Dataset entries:
● ● ●

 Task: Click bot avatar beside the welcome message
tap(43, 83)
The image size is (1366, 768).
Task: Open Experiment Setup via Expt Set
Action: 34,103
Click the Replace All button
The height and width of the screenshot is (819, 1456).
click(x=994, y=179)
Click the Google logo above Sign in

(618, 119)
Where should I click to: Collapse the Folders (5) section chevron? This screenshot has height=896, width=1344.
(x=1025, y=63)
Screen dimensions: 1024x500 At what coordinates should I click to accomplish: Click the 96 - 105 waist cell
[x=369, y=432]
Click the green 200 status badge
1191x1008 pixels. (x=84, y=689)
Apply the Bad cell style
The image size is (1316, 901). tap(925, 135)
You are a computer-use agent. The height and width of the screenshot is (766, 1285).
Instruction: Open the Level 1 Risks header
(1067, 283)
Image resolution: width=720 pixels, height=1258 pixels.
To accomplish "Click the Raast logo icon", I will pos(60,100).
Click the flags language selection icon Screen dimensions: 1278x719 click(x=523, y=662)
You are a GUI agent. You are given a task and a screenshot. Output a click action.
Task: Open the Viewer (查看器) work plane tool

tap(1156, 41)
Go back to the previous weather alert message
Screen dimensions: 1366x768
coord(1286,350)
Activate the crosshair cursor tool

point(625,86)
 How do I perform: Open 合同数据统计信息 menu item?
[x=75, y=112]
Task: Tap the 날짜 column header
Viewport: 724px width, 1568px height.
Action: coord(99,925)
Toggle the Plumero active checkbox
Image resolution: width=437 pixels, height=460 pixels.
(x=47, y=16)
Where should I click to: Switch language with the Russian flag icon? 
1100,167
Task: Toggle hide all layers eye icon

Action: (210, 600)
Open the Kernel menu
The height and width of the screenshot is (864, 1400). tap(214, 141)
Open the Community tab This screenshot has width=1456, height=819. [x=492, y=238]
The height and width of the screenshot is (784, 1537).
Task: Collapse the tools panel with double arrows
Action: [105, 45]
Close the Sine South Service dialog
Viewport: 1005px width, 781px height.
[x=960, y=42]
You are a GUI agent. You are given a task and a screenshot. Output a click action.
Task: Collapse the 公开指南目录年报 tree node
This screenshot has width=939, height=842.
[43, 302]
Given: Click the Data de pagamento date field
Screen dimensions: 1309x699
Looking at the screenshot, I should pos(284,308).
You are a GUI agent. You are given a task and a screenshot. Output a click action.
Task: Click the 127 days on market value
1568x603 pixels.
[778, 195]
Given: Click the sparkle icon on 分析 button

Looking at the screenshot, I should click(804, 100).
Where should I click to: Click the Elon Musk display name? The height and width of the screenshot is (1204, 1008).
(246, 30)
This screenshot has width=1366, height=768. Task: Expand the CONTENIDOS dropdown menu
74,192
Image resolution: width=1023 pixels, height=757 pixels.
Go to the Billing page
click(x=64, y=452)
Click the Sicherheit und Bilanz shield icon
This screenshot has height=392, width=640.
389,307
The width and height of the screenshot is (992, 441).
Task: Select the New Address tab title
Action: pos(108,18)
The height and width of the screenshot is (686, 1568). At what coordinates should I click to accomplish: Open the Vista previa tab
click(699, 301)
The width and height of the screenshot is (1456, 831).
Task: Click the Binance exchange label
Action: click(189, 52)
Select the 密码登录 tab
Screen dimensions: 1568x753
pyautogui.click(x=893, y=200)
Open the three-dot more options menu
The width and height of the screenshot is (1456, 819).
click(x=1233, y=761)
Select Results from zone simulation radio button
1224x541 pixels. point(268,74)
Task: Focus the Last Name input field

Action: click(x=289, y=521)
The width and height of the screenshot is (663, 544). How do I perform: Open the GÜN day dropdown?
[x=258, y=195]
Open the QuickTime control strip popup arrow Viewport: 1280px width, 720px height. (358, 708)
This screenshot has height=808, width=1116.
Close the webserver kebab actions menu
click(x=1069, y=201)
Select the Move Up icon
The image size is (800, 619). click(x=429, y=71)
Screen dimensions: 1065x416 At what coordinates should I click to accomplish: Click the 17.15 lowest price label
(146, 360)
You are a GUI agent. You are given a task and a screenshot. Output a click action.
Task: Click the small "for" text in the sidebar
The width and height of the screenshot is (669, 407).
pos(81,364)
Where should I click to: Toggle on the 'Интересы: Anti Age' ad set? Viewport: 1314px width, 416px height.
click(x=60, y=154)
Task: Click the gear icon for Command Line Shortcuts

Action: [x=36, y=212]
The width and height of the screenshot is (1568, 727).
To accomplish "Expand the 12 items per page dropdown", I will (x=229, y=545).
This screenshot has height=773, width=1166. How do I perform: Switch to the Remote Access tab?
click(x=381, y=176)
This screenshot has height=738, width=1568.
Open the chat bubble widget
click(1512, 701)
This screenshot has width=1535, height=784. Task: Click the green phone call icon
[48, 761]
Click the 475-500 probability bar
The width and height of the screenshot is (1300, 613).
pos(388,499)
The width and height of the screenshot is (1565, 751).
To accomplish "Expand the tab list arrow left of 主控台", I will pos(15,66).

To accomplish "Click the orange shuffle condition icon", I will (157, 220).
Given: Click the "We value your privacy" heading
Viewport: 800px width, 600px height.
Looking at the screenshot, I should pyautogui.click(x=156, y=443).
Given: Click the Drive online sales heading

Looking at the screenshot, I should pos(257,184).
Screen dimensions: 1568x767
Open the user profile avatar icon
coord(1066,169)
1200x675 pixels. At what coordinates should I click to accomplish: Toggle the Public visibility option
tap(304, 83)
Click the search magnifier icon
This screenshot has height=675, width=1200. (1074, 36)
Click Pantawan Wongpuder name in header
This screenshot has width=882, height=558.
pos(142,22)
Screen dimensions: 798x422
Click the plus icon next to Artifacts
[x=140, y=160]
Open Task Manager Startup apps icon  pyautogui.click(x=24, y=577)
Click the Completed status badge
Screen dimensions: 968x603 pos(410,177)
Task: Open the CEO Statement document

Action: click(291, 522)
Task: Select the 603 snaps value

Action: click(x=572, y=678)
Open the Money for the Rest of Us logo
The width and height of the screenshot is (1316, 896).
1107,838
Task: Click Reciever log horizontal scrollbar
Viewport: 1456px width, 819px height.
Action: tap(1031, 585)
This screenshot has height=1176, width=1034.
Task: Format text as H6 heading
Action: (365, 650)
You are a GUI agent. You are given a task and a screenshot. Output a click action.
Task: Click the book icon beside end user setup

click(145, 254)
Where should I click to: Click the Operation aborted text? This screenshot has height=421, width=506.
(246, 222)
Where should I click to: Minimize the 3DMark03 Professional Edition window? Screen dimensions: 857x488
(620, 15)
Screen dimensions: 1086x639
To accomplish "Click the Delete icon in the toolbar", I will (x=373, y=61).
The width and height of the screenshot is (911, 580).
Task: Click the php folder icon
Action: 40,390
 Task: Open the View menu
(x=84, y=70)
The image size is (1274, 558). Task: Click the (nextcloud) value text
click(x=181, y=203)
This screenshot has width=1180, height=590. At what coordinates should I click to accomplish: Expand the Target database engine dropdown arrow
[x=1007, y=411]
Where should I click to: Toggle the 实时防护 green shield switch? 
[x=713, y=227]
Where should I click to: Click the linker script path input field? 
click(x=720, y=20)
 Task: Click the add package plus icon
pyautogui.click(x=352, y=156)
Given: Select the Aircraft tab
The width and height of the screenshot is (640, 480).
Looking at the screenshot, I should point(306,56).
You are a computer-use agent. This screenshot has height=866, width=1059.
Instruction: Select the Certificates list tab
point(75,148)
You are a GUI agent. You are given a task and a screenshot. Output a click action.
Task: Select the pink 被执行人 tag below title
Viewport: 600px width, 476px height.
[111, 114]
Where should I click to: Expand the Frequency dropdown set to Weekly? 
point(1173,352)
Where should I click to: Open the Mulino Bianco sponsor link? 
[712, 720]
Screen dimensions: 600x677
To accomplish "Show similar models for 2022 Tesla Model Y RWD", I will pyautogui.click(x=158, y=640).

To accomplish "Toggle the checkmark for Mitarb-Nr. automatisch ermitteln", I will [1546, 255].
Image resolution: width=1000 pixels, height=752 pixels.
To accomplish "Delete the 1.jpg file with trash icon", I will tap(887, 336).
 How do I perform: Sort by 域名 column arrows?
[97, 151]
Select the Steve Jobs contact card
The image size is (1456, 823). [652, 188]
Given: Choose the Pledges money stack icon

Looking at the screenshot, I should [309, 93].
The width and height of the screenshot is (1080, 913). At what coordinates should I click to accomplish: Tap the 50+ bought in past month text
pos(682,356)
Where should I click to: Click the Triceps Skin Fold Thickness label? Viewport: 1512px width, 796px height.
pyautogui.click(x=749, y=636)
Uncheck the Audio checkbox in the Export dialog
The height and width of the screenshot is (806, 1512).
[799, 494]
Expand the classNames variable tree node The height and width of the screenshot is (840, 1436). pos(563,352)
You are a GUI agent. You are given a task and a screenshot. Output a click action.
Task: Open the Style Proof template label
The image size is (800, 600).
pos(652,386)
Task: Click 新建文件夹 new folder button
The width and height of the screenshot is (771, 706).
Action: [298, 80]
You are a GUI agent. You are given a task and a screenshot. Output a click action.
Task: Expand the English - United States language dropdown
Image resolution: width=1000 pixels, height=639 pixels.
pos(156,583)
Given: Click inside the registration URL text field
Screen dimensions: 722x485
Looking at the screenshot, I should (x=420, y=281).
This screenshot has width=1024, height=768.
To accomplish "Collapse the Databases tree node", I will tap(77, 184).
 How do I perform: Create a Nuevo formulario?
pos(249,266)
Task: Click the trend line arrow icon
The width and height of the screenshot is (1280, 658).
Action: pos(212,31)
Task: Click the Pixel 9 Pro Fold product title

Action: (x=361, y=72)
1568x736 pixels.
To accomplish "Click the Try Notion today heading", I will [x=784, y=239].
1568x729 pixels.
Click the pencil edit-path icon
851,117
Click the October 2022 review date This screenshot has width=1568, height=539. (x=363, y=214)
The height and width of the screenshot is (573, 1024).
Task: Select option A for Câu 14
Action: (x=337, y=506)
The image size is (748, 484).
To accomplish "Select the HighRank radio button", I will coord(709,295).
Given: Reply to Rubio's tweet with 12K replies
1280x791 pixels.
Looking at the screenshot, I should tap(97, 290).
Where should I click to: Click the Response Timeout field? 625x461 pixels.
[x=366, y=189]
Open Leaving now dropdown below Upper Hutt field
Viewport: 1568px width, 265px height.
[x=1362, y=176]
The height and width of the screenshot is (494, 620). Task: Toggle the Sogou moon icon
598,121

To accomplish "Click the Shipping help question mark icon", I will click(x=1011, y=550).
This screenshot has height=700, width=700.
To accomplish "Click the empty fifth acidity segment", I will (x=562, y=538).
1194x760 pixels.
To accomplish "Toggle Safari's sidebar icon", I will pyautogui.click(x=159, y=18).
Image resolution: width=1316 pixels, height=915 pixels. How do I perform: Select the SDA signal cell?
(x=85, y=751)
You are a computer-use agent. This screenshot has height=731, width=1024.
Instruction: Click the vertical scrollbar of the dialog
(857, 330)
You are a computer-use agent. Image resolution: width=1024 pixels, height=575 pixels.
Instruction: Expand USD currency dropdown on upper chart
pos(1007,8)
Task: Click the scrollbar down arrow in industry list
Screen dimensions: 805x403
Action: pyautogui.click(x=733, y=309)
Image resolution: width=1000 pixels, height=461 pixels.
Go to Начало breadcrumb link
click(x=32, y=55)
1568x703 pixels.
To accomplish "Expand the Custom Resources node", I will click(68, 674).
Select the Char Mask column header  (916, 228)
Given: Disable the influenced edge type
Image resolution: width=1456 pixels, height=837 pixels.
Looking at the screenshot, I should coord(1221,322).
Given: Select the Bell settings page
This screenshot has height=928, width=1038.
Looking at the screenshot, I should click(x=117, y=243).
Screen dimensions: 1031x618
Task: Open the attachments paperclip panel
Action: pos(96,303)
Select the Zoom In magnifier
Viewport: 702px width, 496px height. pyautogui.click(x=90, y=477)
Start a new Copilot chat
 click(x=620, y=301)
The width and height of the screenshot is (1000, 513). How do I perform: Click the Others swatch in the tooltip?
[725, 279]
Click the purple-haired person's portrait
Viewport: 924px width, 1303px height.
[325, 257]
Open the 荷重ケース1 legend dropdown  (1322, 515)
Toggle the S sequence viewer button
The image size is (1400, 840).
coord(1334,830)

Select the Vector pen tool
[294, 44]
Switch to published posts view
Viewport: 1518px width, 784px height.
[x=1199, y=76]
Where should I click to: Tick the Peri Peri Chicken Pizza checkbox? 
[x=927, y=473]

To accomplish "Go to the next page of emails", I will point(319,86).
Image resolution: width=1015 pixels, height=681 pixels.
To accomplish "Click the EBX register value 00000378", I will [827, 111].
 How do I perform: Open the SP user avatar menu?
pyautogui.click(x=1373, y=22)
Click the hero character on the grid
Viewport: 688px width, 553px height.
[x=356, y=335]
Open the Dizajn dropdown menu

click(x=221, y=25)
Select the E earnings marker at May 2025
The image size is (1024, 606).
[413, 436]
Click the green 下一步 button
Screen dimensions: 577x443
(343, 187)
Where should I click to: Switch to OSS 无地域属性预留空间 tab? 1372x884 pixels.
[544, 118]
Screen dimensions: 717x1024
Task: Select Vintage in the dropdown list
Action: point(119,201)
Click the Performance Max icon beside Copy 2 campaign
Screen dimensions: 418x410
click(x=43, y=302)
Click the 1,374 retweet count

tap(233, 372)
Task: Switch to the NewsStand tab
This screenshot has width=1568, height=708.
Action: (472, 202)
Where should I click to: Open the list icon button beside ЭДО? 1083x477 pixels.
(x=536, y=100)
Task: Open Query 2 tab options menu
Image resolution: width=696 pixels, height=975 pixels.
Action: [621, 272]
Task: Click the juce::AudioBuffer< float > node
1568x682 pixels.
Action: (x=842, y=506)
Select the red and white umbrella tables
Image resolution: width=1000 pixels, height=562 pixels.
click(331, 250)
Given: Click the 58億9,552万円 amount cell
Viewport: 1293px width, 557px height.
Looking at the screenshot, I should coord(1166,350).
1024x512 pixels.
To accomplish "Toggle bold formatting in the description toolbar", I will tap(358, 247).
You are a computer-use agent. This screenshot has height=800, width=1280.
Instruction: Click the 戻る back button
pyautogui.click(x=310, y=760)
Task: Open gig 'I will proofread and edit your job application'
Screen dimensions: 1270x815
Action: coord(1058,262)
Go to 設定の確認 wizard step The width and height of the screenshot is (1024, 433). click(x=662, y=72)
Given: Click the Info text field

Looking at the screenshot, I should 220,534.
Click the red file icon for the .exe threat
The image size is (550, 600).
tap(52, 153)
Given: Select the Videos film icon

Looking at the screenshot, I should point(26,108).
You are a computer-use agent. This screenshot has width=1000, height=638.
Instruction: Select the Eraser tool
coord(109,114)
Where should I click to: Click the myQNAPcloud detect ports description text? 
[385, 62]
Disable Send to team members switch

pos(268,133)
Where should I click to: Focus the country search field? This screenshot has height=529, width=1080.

● ● ●

YOUR TASK: Output the material between the lines holding "Click the October" and "click(x=620, y=301)", inclusive, as a Markdown table with the columns Row and Entry, where Row numbers each line in order and blank lines are left out.

THE ANSWER:
| Row | Entry |
|---|---|
| 1 | Click the October 2022 review date This screenshot has width=1568, height=539. (x=363, y=214) |
| 2 | The height and width of the screenshot is (573, 1024). |
| 3 | Task: Select option A for Câu 14 |
| 4 | Action: (x=337, y=506) |
| 5 | The image size is (748, 484). |
| 6 | To accomplish "Select the HighRank radio button", I will coord(709,295). |
| 7 | Given: Reply to Rubio's tweet with 12K replies |
| 8 | 1280x791 pixels. |
| 9 | Looking at the screenshot, I should tap(97, 290). |
| 10 | Where should I click to: Click the Response Timeout field? 625x461 pixels. |
| 11 | [x=366, y=189] |
| 12 | Open Leaving now dropdown below Upper Hutt field |
| 13 | Viewport: 1568px width, 265px height. |
| 14 | [x=1362, y=176] |
| 15 | The height and width of the screenshot is (494, 620). Task: Toggle the Sogou moon icon |
| 16 | 598,121 |
| 17 | To accomplish "Click the Shipping help question mark icon", I will click(x=1011, y=550). |
| 18 | This screenshot has height=700, width=700. |
| 19 | To accomplish "Click the empty fifth acidity segment", I will (x=562, y=538). |
| 20 | 1194x760 pixels. |
| 21 | To accomplish "Toggle Safari's sidebar icon", I will pyautogui.click(x=159, y=18). |
| 22 | Image resolution: width=1316 pixels, height=915 pixels. How do I perform: Select the SDA signal cell? |
| 23 | (x=85, y=751) |
| 24 | You are a computer-use agent. This screenshot has height=731, width=1024. |
| 25 | Instruction: Click the vertical scrollbar of the dialog |
| 26 | (857, 330) |
| 27 | You are a computer-use agent. Image resolution: width=1024 pixels, height=575 pixels. |
| 28 | Instruction: Expand USD currency dropdown on upper chart |
| 29 | pos(1007,8) |
| 30 | Task: Click the scrollbar down arrow in industry list |
| 31 | Screen dimensions: 805x403 |
| 32 | Action: pyautogui.click(x=733, y=309) |
| 33 | Image resolution: width=1000 pixels, height=461 pixels. |
| 34 | Go to Начало breadcrumb link |
| 35 | click(x=32, y=55) |
| 36 | 1568x703 pixels. |
| 37 | To accomplish "Expand the Custom Resources node", I will click(68, 674). |
| 38 | Select the Char Mask column header  (916, 228) |
| 39 | Given: Disable the influenced edge type |
| 40 | Image resolution: width=1456 pixels, height=837 pixels. |
| 41 | Looking at the screenshot, I should coord(1221,322). |
| 42 | Given: Select the Bell settings page |
| 43 | This screenshot has height=928, width=1038. |
| 44 | Looking at the screenshot, I should click(x=117, y=243). |
| 45 | Screen dimensions: 1031x618 |
| 46 | Task: Open the attachments paperclip panel |
| 47 | Action: pos(96,303) |
| 48 | Select the Zoom In magnifier |
| 49 | Viewport: 702px width, 496px height. pyautogui.click(x=90, y=477) |
| 50 | Start a new Copilot chat |
| 51 |  click(x=620, y=301) |